What works best for you depends greatly on how you want to map your objects to the underlying datastore.
Given the need for multiple inheritance, and approach that might be worth considering would be to just use traits. This gives you multiple inheritance with the least amount of code duplication or boilerplating.
trait Thing {
val name: String // required
val url: Option[String] = None // reasonable default
}
trait Organization extends Thing {
val email: Option[String] = None
}
trait Place extends Thing {
val x: String
val y: String
}
trait LocalBusiness extends Organization with Place {
val priceRange: String
}
Note that Organization extends Thing, as does Place, just as in schema.org.
To instantiate them, you create anonymous inner classes that specify the values of all attributes.
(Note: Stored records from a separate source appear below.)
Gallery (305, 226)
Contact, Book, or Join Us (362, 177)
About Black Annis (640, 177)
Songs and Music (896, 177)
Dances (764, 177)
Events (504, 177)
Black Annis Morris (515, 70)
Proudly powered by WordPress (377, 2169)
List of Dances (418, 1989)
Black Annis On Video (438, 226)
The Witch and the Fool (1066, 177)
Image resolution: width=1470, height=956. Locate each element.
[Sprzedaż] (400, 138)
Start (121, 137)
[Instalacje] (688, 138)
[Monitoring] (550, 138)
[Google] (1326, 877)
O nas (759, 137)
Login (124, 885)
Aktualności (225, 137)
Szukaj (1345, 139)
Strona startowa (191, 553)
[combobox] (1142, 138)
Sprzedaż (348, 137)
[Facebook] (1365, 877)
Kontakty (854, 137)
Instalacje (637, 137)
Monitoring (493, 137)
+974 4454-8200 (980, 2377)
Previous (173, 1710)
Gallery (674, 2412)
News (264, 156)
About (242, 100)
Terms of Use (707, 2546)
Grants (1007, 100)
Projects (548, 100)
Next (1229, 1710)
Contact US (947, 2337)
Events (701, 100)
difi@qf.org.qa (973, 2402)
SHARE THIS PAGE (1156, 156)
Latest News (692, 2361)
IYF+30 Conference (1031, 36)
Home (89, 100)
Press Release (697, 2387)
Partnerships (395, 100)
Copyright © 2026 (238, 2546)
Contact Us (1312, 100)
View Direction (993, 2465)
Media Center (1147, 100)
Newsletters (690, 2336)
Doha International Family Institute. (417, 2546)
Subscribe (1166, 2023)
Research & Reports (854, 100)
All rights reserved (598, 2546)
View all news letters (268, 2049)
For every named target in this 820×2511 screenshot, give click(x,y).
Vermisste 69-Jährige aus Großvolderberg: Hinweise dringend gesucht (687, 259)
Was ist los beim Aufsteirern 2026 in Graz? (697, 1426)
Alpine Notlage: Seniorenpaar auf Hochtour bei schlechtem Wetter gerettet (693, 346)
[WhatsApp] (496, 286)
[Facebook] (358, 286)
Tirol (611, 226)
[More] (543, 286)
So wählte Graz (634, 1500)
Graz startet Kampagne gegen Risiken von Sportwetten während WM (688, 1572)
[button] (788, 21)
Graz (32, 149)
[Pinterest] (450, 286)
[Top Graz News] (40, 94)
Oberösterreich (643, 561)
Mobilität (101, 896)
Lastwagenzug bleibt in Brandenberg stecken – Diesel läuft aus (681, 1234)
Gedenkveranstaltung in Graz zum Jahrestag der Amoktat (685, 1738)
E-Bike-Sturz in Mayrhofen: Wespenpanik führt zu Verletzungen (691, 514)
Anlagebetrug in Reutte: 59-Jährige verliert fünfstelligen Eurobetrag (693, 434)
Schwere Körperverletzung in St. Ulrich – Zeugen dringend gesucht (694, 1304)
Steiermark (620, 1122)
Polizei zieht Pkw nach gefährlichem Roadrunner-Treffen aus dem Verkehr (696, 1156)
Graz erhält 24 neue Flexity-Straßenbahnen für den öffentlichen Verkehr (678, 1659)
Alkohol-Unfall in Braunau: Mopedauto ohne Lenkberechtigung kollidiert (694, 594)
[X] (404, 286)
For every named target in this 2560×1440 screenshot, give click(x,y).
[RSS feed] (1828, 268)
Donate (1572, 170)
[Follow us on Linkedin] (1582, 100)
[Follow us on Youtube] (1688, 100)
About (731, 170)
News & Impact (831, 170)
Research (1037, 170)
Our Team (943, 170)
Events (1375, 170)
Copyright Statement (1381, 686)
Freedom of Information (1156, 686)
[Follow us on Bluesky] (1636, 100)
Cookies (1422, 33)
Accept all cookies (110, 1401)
object UseIt extends App {
val home = new Place {
val name = "Home"
val x = "-86.586104"
val y = "34.730369"
}
val oz = new Place {
val name = "Oz"
val x = "151.206890"
val y = "-33.873651"
}
val paulis = new LocalBusiness {
val name = "Pauli's"
override val url = "http://www.paulisbarandgrill.com/"
val x = "-86.713660"
val y = "34.755092"
val priceRange = "$$$"
}
}
If any fields have a reasonable default value, you can specify the default value in the trait.
I left fields without value as empty strings, but it probably makes more sense to make optional fields of type Option[String], to better indicate that their value is not set. You liked using Option, so I'm using Option.
The downside of this approach is that the compiler generates an anonymous inner class every place you instantiate one of the traits. This could give you an explosion of .class files. More importantly, though, it means that different instances of the same trait will have different types.
Edit:
In regards to how you would use this to load objects from the database, that depends greatly on how you access your database. If you use an object mapper, you'll want to structure your model objects in the way that the mapper expects them to be structured. If this sort of trick works with your object mapper, I'll be surprised.
If you're writing your own data access layer, then you can simply use a DAO or repository pattern for data access, putting the logic to build the anonymous inner classes in there.
This is just one way to structure these objects. It's not even the best way, but it demonstrates the point.
trait Database {
// treats objects as simple key/value pairs
def findObject(id: String): Option[Map[String, String]]
}
class ThingRepo(db: Database) {
def findThing(id: String): Option[Thing] = {
// Note that in this way, malformed objects (i.e. missing name) simply
// return None. Logging or other responses for malformed objects is left
// as an exercise :-)
for {
fields <- db.findObject(id) // load object from database
name <- field.get("name") // extract required field
} yield {
new Thing {
val name = name
val url = field.get("url")
}
}
}
}
There's a bit more to it than that (how you identify objects, how you store them in the database, how you wire up repository, how you'll handle polymorphic queries, etc.). But this should be a good start.